[SDAG] Support vector UMULO/SMULO

nikic · nikic · commit c3b496de7abf · 2019-02-20T20:41:44.000Z
Second part of https://bugs.llvm.org/show_bug.cgi?id=40442. This adds an extra UnrollVectorOverflowOp() method to SDAG, because the general UnrollOverflowOp() method can't deal with multiple results. Additionally we need to expand UMULO/SMULO during vector op legalization, as it may result in unrolling, which may need additional type legalization. Differential Revision: https://reviews.llvm.org/D57997 llvm-svn: 354513
diff --git a/llvm/include/llvm/CodeGen/SelectionDAG.h b/llvm/include/llvm/CodeGen/SelectionDAG.h
@@ -1535,6 +1535,11 @@ class SelectionDAG {
   /// vector op and fill the end of the resulting vector with UNDEFS.

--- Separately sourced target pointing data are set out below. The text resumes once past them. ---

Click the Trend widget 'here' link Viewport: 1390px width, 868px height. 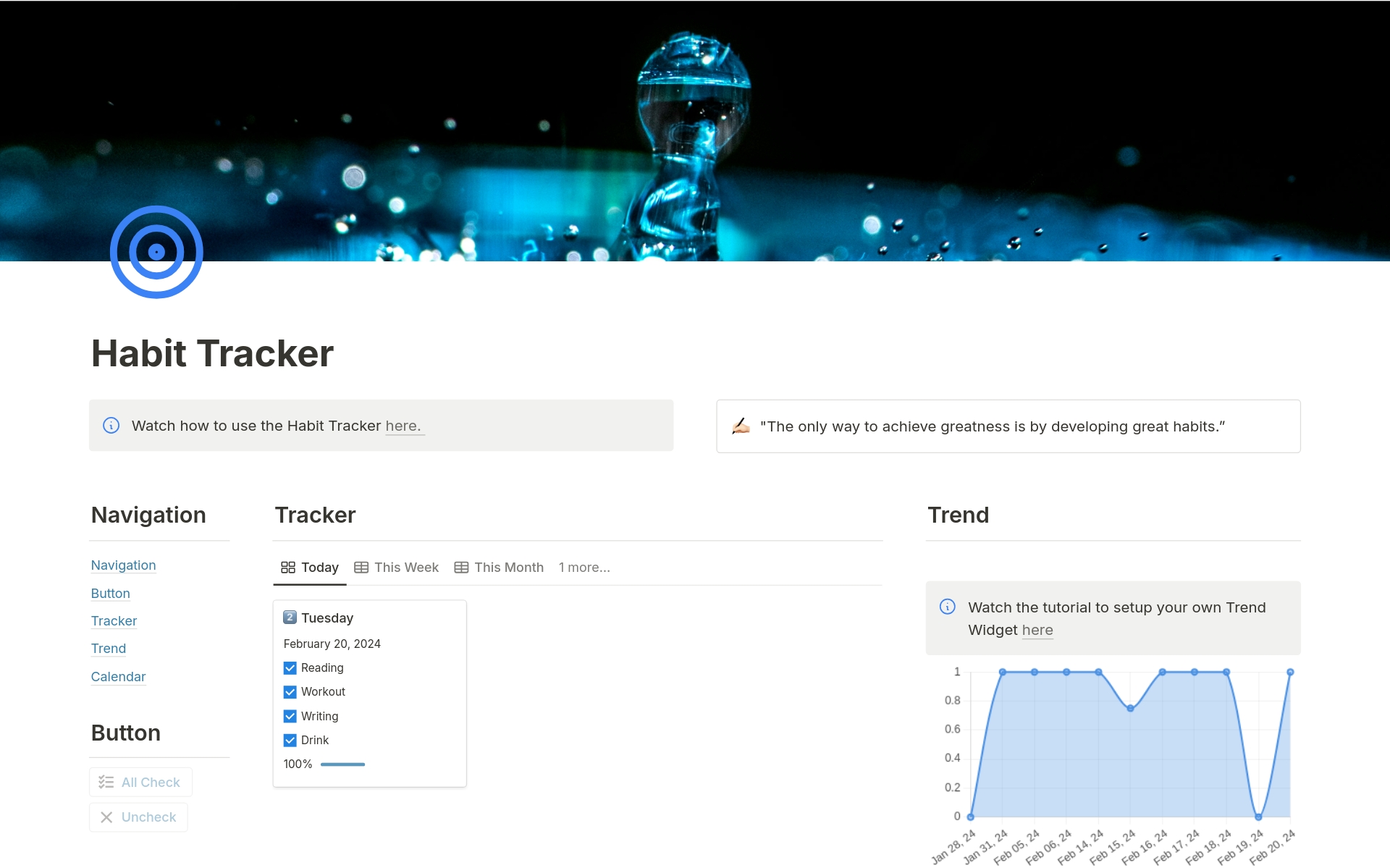(x=1037, y=629)
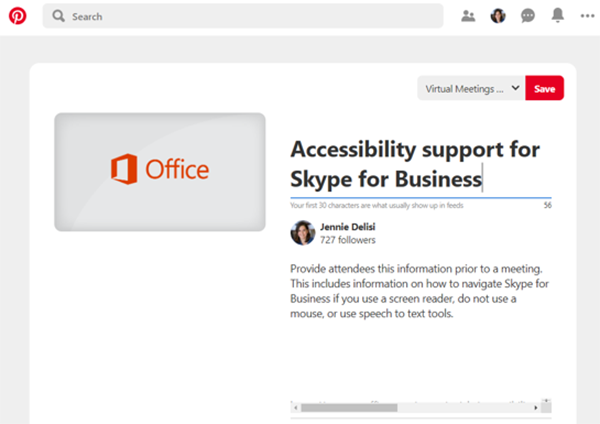The width and height of the screenshot is (600, 424).
Task: Open the messages speech bubble icon
Action: pos(528,16)
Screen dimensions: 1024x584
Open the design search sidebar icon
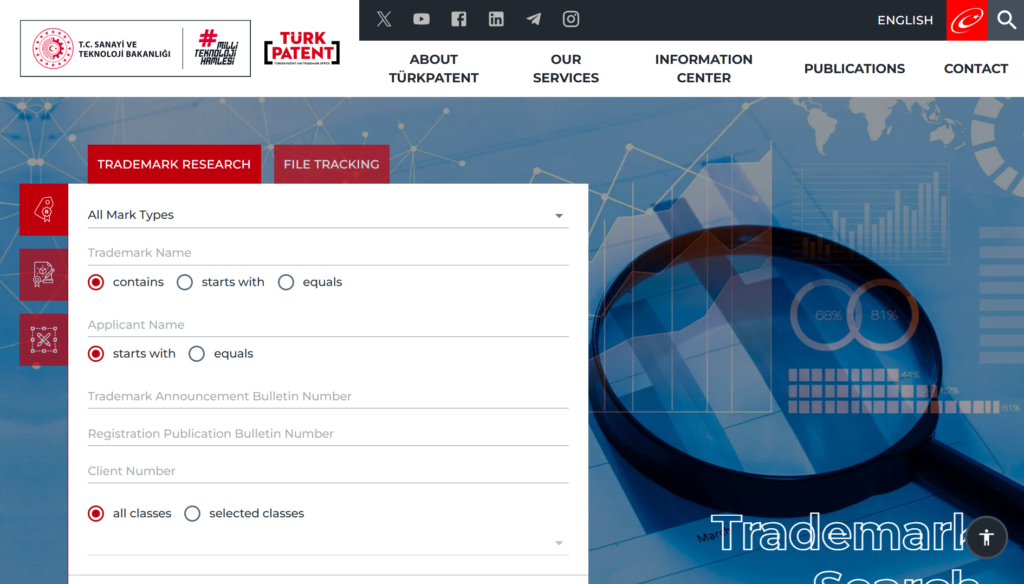click(44, 340)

   SDValue UnrollVectorOp(SDNode *N, unsigned ResNE = 0);
 
+  /// Like UnrollVectorOp(), but for the [US](ADD|SUB|MUL)O family of opcodes.
+  /// This is a separate function because those opcodes have two results.
+  std::pair<SDValue, SDValue> UnrollVectorOverflowOp(SDNode *N,
+                                                     unsigned ResNE = 0);
+
   /// Return true if loads are next to each other and can be
   /// merged. Check that both are nonvolatile and if LD is loading
   /// 'Bytes' bytes from a location that is 'Dist' units away from the
diff --git a/llvm/include/llvm/CodeGen/TargetLowering.h b/llvm/include/llvm/CodeGen/TargetLowering.h
@@ -3888,9 +3888,10 @@ class TargetLowering : public TargetLoweringBase {
   /// integers as its arguments.
   SDValue expandFixedPointMul(SDNode *Node, SelectionDAG &DAG) const;
 
-  /// Method for building the DAG expansion of ISD::[US]MULO, returning the two
-  /// result values as a pair.
-  std::pair<SDValue, SDValue> expandMULO(SDNode *Node, SelectionDAG &DAG) const;
+  /// Method for building the DAG expansion of ISD::[US]MULO. Returns whether
+  /// expansion was successful and populates the Result and Overflow arguments.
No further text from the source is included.